*Requirement*. Return each line of the material below as a string in a JSON list, one string per line, omitting blank lines.

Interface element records
>> Start

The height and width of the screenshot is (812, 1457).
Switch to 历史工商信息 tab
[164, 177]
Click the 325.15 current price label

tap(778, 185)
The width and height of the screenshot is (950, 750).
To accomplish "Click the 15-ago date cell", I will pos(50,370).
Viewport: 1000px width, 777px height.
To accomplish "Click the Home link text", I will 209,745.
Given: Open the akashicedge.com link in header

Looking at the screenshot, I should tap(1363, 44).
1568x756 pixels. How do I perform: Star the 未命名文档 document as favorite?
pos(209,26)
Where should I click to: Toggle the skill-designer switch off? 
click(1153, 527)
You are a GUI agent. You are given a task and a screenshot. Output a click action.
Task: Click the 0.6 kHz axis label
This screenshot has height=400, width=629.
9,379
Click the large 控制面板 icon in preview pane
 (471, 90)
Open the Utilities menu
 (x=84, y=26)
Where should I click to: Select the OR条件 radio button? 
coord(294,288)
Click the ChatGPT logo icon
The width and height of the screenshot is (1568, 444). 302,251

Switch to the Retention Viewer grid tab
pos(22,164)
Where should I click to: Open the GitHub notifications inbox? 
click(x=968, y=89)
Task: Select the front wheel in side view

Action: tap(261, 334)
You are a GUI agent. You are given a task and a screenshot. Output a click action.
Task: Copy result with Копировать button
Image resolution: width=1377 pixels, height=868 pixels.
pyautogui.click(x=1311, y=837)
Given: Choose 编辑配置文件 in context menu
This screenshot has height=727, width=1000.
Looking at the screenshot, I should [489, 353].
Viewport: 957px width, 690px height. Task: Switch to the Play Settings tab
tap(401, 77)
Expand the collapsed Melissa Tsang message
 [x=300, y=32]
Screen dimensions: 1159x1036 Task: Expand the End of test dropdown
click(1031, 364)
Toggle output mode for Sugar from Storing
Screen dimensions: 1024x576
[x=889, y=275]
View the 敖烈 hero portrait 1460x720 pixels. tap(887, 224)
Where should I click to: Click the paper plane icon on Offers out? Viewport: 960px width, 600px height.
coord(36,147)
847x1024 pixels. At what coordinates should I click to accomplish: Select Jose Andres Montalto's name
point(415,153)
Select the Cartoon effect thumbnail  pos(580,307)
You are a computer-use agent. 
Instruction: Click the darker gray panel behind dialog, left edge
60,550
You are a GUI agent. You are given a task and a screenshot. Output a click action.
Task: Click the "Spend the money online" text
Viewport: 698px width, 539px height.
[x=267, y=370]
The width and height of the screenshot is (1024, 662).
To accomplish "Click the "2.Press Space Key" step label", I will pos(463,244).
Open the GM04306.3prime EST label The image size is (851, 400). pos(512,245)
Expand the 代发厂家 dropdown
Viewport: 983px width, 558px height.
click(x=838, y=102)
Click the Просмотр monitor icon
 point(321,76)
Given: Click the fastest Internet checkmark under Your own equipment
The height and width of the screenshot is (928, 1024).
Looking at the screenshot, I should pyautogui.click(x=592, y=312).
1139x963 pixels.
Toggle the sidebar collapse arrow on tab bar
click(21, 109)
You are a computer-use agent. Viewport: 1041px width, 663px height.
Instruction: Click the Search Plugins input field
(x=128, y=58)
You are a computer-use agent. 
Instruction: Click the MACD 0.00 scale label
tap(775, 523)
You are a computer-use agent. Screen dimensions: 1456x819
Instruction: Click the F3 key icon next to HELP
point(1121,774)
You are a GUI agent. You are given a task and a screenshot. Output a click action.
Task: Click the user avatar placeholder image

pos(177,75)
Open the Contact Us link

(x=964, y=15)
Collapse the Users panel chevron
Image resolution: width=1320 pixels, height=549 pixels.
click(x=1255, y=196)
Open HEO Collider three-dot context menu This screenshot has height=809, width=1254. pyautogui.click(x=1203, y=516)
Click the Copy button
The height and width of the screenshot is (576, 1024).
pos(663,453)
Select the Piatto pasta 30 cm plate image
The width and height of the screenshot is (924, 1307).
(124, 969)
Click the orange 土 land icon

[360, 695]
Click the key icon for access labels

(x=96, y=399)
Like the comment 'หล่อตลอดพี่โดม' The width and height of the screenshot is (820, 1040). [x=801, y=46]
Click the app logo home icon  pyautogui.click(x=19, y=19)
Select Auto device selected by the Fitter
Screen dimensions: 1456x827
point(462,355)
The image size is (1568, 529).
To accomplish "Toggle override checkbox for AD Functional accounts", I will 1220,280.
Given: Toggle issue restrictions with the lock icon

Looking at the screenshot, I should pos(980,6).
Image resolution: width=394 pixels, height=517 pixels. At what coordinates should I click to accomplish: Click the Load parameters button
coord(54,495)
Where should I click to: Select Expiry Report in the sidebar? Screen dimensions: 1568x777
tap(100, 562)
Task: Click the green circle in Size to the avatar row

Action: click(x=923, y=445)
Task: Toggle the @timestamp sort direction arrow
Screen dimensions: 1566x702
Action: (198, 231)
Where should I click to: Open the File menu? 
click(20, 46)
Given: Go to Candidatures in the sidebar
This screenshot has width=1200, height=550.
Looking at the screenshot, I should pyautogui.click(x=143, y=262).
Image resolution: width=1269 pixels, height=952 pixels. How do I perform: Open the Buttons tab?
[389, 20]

>> End

*Output for this task*.
[
  "The height and width of the screenshot is (812, 1457).",
  "Switch to 历史工商信息 tab",
  "[164, 177]",
  "Click the 325.15 current price label",
  "tap(778, 185)",
  "The width and height of the screenshot is (950, 750).",
  "To accomplish \"Click the 15-ago date cell\", I will pos(50,370).",
  "Viewport: 1000px width, 777px height.",
  "To accomplish \"Click the Home link text\", I will 209,745.",
  "Given: Open the akashicedge.com link in header",
  "Looking at the screenshot, I should tap(1363, 44).",
  "1568x756 pixels. How do I perform: Star the 未命名文档 document as favorite?",
  "pos(209,26)",
  "Where should I click to: Toggle the skill-designer switch off? ",
  "click(1153, 527)",
  "You are a GUI agent. You are given a task and a screenshot. Output a click action.",
  "Task: Click the 0.6 kHz axis label",
  "This screenshot has height=400, width=629.",
  "9,379",
  "Click the large 控制面板 icon in preview pane",
  " (471, 90)",
  "Open the Utilities menu",
  " (x=84, y=26)",
  "Where should I click to: Select the OR条件 radio button? ",
  "coord(294,288)",
  "Click the ChatGPT logo icon",
  "The width and height of the screenshot is (1568, 444). 302,251",
  "Switch to the Retention Viewer grid tab",
  "pos(22,164)",
  "Where should I click to: Open the GitHub notifications inbox? ",
  "click(x=968, y=89)",
  "Task: Select the front wheel in side view",
  "Action: tap(261, 334)",
  "You are a GUI agent. You are given a task and a screenshot. Output a click action.",
  "Task: Copy result with Копировать button",
  "Image resolution: width=1377 pixels, height=868 pixels.",
  "pyautogui.click(x=1311, y=837)",
  "Given: Choose 编辑配置文件 in context menu",
  "This screenshot has height=727, width=1000.",
  "Looking at the screenshot, I should [489, 353].",
  "Viewport: 957px width, 690px height. Task: Switch to the Play Settings tab",
  "tap(401, 77)",
  "Expand the collapsed Melissa Tsang message",
  " [x=300, y=32]",
  "Screen dimensions: 1159x1036 Task: Expand the End of test dropdown",
  "click(1031, 364)",
  "Toggle output mode for Sugar from Storing",
  "Screen dimensions: 1024x576",
  "[x=889, y=275]",
  "View the 敖烈 hero portrait 1460x720 pixels. tap(887, 224)",
  "Where should I click to: Click the paper plane icon on Offers out? Viewport: 960px width, 600px height.",
  "coord(36,147)",
  "847x1024 pixels. At what coordinates should I click to accomplish: Select Jose Andres Montalto's name",
  "point(415,153)",
  "Select the Cartoon effect thumbnail  pos(580,307)",
  "You are a computer-use agent. ",
  "Instruction: Click the darker gray panel behind dialog, left edge",
  "60,550",
  "You are a GUI agent. You are given a task and a screenshot. Output a click action.",
  "Task: Click the \"Spend the money online\" text",
  "Viewport: 698px width, 539px height.",
  "[x=267, y=370]",
  "The width and height of the screenshot is (1024, 662).",
  "To accomplish \"Click the \"2.Press Space Key\" step label\", I will pos(463,244).",
  "Open the GM04306.3prime EST label The image size is (851, 400). pos(512,245)",
  "Expand the 代发厂家 dropdown",
  "Viewport: 983px width, 558px height.",
  "click(x=838, y=102)",
  "Click the Просмотр monitor icon",
  " point(321,76)",
  "Given: Click the fastest Internet checkmark under Your own equipment",
  "The height and width of the screenshot is (928, 1024).",
  "Looking at the screenshot, I should pyautogui.click(x=592, y=312).",
  "1139x963 pixels.",
  "Toggle the sidebar collapse arrow on tab bar",
  "click(21, 109)",
  "You are a computer-use agent. Viewport: 1041px width, 663px height.",
  "Instruction: Click the Search Plugins input field",
  "(x=128, y=58)",
  "You are a computer-use agent. ",
  "Instruction: Click the MACD 0.00 scale label",
  "tap(775, 523)",
  "You are a computer-use agent. Screen dimensions: 1456x819",
  "Instruction: Click the F3 key icon next to HELP",
  "point(1121,774)",
  "You are a GUI agent. You are given a task and a screenshot. Output a click action.",
  "Task: Click the user avatar placeholder image",
  "pos(177,75)",
  "Open the Contact Us link",
  "(x=964, y=15)",
  "Collapse the Users panel chevron",
  "Image resolution: width=1320 pixels, height=549 pixels.",
  "click(x=1255, y=196)",
  "Open HEO Collider three-dot context menu This screenshot has height=809, width=1254. pyautogui.click(x=1203, y=516)",
  "Click the Copy button",
  "The height and width of the screenshot is (576, 1024).",
  "pos(663,453)",
  "Select the Piatto pasta 30 cm plate image",
  "The width and height of the screenshot is (924, 1307).",
  "(124, 969)",
  "Click the orange 土 land icon",
  "[360, 695]",
  "Click the key icon for access labels",
  "(x=96, y=399)",
  "Like the comment 'หล่อตลอดพี่โดม' The width and height of the screenshot is (820, 1040). [x=801, y=46]",
  "Click the app logo home icon  pyautogui.click(x=19, y=19)",
  "Select Auto device selected by the Fitter",
  "Screen dimensions: 1456x827",
  "point(462,355)",
  "The image size is (1568, 529).",
  "To accomplish \"Toggle override checkbox for AD Functional accounts\", I will 1220,280.",
  "Given: Toggle issue restrictions with the lock icon",
  "Looking at the screenshot, I should pos(980,6).",
  "Image resolution: width=394 pixels, height=517 pixels. At what coordinates should I click to accomplish: Click the Load parameters button",
  "coord(54,495)",
  "Where should I click to: Select Expiry Report in the sidebar? Screen dimensions: 1568x777",
  "tap(100, 562)",
  "Task: Click the green circle in Size to the avatar row",
  "Action: click(x=923, y=445)",
  "Task: Toggle the @timestamp sort direction arrow",
  "Screen dimensions: 1566x702",
  "Action: (198, 231)",
  "Where should I click to: Open the File menu? ",
  "click(20, 46)",
  "Given: Go to Candidatures in the sidebar",
  "This screenshot has width=1200, height=550.",
  "Looking at the screenshot, I should pyautogui.click(x=143, y=262).",
  "Image resolution: width=1269 pixels, height=952 pixels. How do I perform: Open the Buttons tab?",
  "[389, 20]"
]